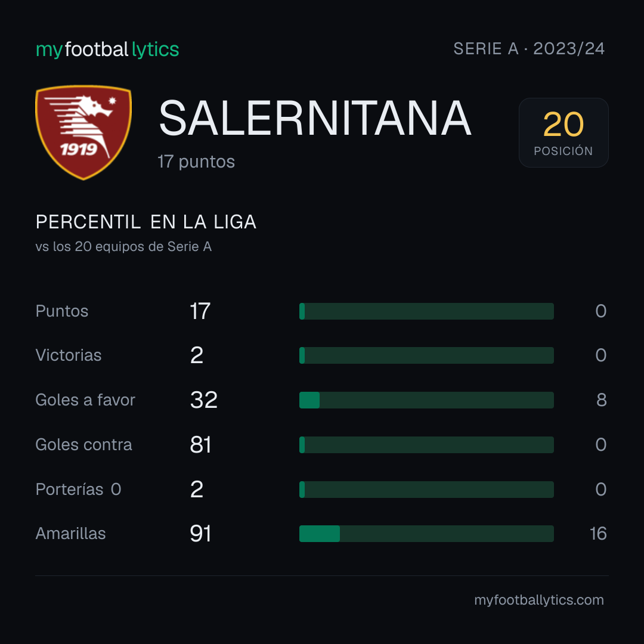The image size is (644, 644).
Task: Click the Amarillas percentile bar
Action: pyautogui.click(x=426, y=534)
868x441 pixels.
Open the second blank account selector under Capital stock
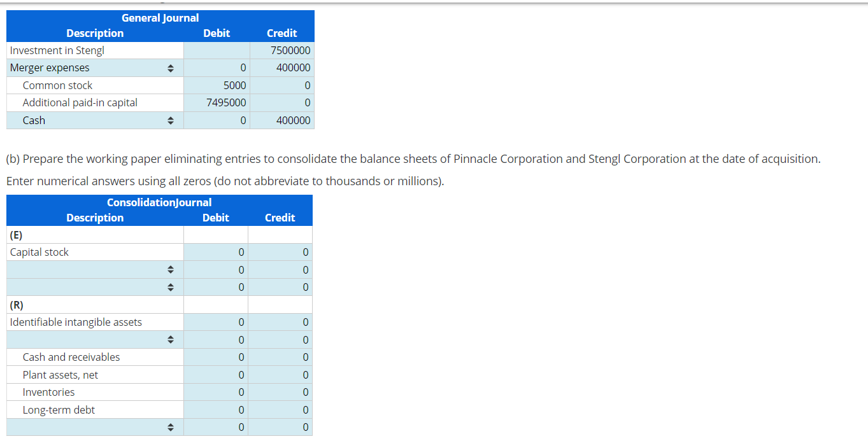(x=171, y=286)
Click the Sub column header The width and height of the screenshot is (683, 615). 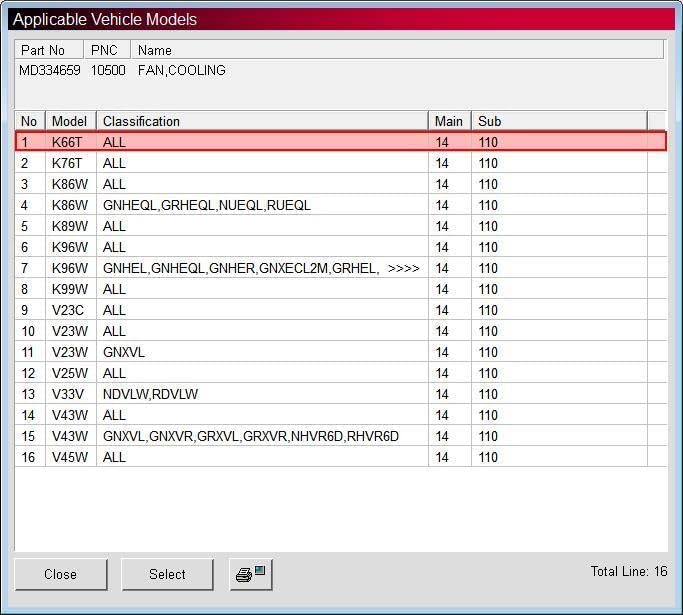coord(559,121)
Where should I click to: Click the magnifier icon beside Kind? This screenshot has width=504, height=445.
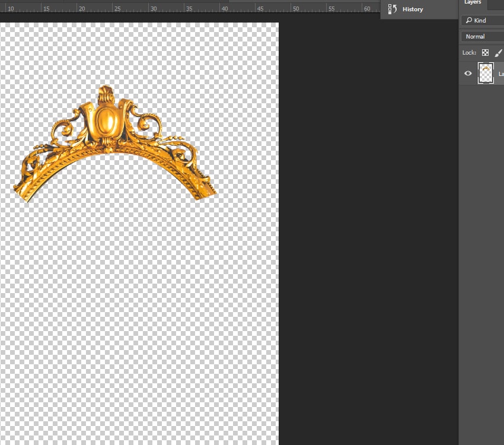[469, 20]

========================================================================

In the records above, find the line that contains "Where should I" and repeat exactly that line and all lines after it to the end. Do not include pictures.

## ANSWER SPACE
Where should I click to: Click the magnifier icon beside Kind? This screenshot has width=504, height=445.
[469, 20]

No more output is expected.